I mean...shit...maybe I shouldn't talk about this. Because I don't exactly have the money to hire a bodyguard and if I'm right...this could seriously crack open a world of crime that we never thought existed...
I have to talk about it...for the good of humanity.
So...basically I think the Red Hat Ladies are in with the mob. Or, maybe more accurately...the Red Hat Ladies are the mob itself!!
Ok, I've got no...shit, what's that thing called??...Evidence. Yeah. That. I've got no evidence. But what I do have is a sneaky suspicion. And hey, a sneaking suspicion was enough to invade Iraq, why can't it be enough to suppose that the Red Hat Ladies are the mob, right?
Think about...
No one would EVER suspect old ladies to be crime lords. Old ladies are supposed to bake cookies, and play BINGO in church basements, and fall asleep in strange positions...
Not so.
You might think old ladies are old and sweet and all the sudden...
BLAM!! You're face to face with some crinkly-faced, aged-spotted, shrinking, dinosaur wearing a red hat and threatening to beat the snot out of you with her walker.
...when you come to you notice you've got imprints on your face from where the tennis balls stuck to the bottom of her walker struck you.
I wonder what sort of crime they deal in...I think it's drugs.
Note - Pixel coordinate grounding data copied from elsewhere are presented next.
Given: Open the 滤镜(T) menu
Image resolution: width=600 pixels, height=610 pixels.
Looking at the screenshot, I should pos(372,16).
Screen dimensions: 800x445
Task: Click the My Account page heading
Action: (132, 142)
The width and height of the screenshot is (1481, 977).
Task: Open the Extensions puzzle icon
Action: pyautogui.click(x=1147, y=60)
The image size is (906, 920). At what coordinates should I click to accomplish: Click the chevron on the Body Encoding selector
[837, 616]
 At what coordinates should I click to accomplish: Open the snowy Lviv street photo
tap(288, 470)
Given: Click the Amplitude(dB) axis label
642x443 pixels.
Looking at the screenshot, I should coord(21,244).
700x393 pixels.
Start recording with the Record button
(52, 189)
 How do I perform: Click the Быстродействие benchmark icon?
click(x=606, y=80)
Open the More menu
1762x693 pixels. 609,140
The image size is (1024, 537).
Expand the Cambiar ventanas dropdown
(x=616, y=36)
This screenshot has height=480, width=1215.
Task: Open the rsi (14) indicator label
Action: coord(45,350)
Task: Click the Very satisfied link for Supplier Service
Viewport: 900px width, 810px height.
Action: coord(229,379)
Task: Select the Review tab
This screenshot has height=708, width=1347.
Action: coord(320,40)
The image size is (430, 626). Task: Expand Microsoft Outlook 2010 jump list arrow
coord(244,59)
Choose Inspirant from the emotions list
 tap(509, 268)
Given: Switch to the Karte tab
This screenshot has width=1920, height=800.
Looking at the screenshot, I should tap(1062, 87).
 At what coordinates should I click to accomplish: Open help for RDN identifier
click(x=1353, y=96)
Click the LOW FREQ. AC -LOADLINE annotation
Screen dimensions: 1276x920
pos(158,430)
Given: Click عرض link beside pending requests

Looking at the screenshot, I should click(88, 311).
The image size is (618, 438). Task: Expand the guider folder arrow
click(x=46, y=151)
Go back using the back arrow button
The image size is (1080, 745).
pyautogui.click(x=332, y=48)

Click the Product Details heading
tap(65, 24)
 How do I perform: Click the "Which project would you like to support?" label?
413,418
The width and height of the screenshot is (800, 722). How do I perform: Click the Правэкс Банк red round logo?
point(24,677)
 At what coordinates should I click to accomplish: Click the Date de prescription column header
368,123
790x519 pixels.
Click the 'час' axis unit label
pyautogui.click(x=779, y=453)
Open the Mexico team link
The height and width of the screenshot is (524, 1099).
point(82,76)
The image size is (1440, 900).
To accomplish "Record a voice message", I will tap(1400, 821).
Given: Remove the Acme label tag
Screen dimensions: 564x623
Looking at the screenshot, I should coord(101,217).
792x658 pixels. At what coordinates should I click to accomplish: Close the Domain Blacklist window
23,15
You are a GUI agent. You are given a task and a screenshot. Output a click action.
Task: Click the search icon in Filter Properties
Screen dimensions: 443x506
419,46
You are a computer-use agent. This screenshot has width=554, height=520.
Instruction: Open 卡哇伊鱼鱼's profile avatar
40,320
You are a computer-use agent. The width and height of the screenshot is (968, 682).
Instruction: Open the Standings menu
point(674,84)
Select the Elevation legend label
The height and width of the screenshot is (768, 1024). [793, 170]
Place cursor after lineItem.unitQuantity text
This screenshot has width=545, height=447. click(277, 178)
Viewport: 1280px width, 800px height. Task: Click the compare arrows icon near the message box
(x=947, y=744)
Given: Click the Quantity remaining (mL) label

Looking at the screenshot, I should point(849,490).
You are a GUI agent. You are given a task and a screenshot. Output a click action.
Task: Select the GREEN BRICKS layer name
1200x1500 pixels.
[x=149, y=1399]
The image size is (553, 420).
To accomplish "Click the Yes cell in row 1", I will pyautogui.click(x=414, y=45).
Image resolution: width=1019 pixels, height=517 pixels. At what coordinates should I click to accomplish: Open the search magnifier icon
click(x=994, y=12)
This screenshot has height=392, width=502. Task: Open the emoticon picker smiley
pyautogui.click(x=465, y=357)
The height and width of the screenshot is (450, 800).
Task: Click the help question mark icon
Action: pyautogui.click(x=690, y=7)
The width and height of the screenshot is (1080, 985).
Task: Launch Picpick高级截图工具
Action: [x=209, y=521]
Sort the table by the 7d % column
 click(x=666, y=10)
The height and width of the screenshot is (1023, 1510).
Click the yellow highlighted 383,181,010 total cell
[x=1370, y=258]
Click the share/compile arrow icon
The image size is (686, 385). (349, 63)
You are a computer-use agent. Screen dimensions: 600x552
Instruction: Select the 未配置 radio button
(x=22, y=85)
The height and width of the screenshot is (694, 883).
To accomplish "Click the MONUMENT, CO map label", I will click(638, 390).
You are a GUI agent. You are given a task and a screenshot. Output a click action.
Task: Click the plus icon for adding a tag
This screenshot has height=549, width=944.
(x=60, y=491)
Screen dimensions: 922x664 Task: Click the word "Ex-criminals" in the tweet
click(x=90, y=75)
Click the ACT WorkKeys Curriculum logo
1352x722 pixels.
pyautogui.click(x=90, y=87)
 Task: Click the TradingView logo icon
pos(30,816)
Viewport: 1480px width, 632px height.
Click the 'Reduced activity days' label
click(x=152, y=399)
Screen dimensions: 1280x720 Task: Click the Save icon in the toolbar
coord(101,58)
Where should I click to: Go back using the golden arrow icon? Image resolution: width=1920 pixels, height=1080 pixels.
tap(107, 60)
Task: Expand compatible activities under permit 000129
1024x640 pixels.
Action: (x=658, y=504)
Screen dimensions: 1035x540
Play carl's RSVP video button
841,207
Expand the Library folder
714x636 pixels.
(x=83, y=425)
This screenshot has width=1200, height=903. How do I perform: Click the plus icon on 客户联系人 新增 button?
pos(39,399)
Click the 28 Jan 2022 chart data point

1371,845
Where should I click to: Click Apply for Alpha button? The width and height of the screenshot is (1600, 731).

Really, I don't even have suspicion to go off of on this assertion. I just think it's really funny to picture an old woman in a red hat sitting in front of a mountain of cocaine in some dimly lit room with armed Red Hat ladies around her.
That's probably a little far-fetched, though.
I mean really, they probably do deal in drugs, but let's face it...it's the prescription kind.
I'VE CRACKED IT!!!
The Red Hat Ladies Mafia supplies the geriatric community with the prescription medications their insurance doesn't cover or that they can't afford.
Oh, but it isn't like a Robin Hood stealing from the rich giving to the poor sort of thing...oh no...the Red Hat Ladies have a STRANGLEHOLD on Retirement Communities everywhere. They demand a percentage of old people's pension, investments, retirement funds, stocks, family heirlooms, and stamp collections...all going toward their ultimate goal...MORE RED HATS!!!!!!!
...we've got to stop these mad women before they suck America's old people dry! Seriously, that's the government's job, not some rag-tag group of low-life, red-hat-wearing criminals!
I'm going to take a stand against these evil-doers. They're almost as bad as terrorists. I hope you'll join me. Otherwise, you're not an American.

QUOTE OF THE DAY
STEVE: Uh-oh. I'm getting in one of my hyper moods and I have no outlet! I might have to run around the block.
ME: I know. I get like that too. And I just sit here in my roll-y chair and...(I proceed to move back and forth in my roll-y)...too long in an office!!!
STEVE: That's when you need to give yourself a research project...like...find out how many elements are on jupiter.

1 comment:

Anonymous said...

time for a new blog - it's been too many days!